In 1912, at the outbreak of the First Balkan War, she travelled to Epirus to work as a nurse because women were not permitted to work as physicians at the front.

===War service===

In September 1914 during World War I she began working for the British Red Cross at Belgian Field Hospital in Antwerp. She was the first Australian female doctor to travel to Belgium to assist in the wartime medical effort, at a time women doctors were not allowed to enlist in the Allied Medical Corps. When Belgium came under German bombardment in September and October 1914, Forster and her colleagues evacuated Belgian and British soldiers under heavy fire. Following the devastating bombing by German aircraft, she went to France, where she assisted Belgians who had been wounded in the German bombardment. She then relocated to Russia and volunteered in the surgical department of Petrograd's largest hospital, where she was the first Australian or British female surgeon to perform surgery. She remained at the hospital for several months before joining the Russian Red Cross to serve in the Caucasus. From there, she went to Erzurum, Turkey, where she supervised a field hospital. Through the Caucasian Committee of the All-Russian Union of Towns, which operated 11 medical-related facilities, Forster managed a 150-bed infectious diseases hospital. The facility treated Typhus, which took by the end of the summer of 1916 an estimated 70 percent of the 40,000 infected refugees, soldiers and residents of the city. In September 1916 she joined a hospital unit financed by the National Union of Women's Suffrage Societies, which funded its operations for the wounded and refugees with donations from Britain's wealthy establishment. She was then placed in charge of a hospital in Zalishchyky, Galicia.

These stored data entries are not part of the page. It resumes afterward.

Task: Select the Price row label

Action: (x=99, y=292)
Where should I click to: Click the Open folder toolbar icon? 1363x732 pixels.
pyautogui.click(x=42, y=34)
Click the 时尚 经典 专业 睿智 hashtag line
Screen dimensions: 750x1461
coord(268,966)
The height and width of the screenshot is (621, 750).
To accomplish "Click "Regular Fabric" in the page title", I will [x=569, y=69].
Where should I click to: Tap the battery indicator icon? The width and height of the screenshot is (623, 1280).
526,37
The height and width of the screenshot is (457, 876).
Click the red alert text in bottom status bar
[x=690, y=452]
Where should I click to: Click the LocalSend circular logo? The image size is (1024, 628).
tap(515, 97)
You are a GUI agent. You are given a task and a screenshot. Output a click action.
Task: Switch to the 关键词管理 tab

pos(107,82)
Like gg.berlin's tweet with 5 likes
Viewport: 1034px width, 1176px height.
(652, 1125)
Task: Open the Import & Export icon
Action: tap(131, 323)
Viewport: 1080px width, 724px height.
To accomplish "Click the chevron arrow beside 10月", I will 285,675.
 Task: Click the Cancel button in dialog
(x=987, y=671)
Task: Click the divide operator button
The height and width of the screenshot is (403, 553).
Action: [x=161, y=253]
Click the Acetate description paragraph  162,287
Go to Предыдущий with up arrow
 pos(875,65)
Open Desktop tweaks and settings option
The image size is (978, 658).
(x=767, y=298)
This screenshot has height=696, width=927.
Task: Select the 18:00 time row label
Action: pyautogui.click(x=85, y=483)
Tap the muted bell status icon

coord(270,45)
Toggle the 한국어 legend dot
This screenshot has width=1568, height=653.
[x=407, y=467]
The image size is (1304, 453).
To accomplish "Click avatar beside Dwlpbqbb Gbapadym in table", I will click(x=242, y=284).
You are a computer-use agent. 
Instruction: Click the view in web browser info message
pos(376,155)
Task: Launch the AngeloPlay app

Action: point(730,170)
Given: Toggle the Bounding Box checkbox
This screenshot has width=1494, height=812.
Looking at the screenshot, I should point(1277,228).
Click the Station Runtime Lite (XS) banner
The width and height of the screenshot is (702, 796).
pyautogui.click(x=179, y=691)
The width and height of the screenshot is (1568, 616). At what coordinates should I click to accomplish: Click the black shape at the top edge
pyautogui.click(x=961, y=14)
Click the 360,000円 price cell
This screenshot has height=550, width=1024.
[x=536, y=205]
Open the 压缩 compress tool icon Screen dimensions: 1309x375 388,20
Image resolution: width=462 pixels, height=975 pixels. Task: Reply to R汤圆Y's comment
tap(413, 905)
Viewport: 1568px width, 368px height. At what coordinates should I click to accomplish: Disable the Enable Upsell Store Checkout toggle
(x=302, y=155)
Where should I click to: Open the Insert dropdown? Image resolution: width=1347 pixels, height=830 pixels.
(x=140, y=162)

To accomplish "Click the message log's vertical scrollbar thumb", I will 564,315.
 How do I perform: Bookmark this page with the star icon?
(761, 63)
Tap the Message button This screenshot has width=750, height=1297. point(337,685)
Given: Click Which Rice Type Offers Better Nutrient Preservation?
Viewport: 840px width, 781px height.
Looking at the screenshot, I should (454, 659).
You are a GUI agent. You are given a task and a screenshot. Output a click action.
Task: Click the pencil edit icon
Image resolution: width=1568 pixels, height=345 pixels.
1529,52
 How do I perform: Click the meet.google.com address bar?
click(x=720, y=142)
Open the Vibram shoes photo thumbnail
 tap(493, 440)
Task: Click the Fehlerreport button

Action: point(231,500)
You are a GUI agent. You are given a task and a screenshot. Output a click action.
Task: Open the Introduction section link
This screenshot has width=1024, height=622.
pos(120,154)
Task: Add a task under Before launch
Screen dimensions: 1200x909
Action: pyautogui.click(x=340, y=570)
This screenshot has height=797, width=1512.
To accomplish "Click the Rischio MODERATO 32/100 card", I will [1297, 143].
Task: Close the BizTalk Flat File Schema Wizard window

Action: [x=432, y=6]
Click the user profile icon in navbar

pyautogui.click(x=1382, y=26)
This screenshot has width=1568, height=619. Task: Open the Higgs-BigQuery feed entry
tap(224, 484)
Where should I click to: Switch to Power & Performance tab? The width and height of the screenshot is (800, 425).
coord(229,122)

At Zalishchyky, the National Union of Women's Suffrage Societies operated the Millicent Fawcett Hospital Units, named for the famed suffragette in England. The Zalishchyky unit was one of five hospitals in the Galicia region. The doctor and nursing staff treated thousands of civilian refugees for typhoid, scarlet fever, dysentery and for farming accidents involving heavy equipment. In addition to civilians, the staff treated wounded Russian soldiers return from the front just 30 miles away. In December 1916, Forster transferred to the unit's 80-bed Fifty-Second Epidemic Hospital, in Zalishchyky, Galicia. She joined Dr. Helena Hall to replace Dr. Kate King May-Atkinson, who was returning to England to raise more funds for the operation. The medical facility was attached to the Russian Ninth Army but later transferred to the Seventh Army under General Aleksei Brusilov.

==Death==
At 58 years old, the 20-hour days, constant bombardment and huge influx of the sick and wounded took a toll on Forster as she often looked exhausted and thin. She died on 11 February 1917 in Zalishchyky, from heart failure following a week-long illness with influenza. She was buried in Zalishchyky with Russian rites, which included burial in an open coffin and Russian Orthodox Church icons. Nurses from the hospital that Forster ran placed a homemade Union Jack flag over her body. Dr. Frederick Mott published Forster’s Claybury Asylum pathology laboratory findings posthumously in 1917.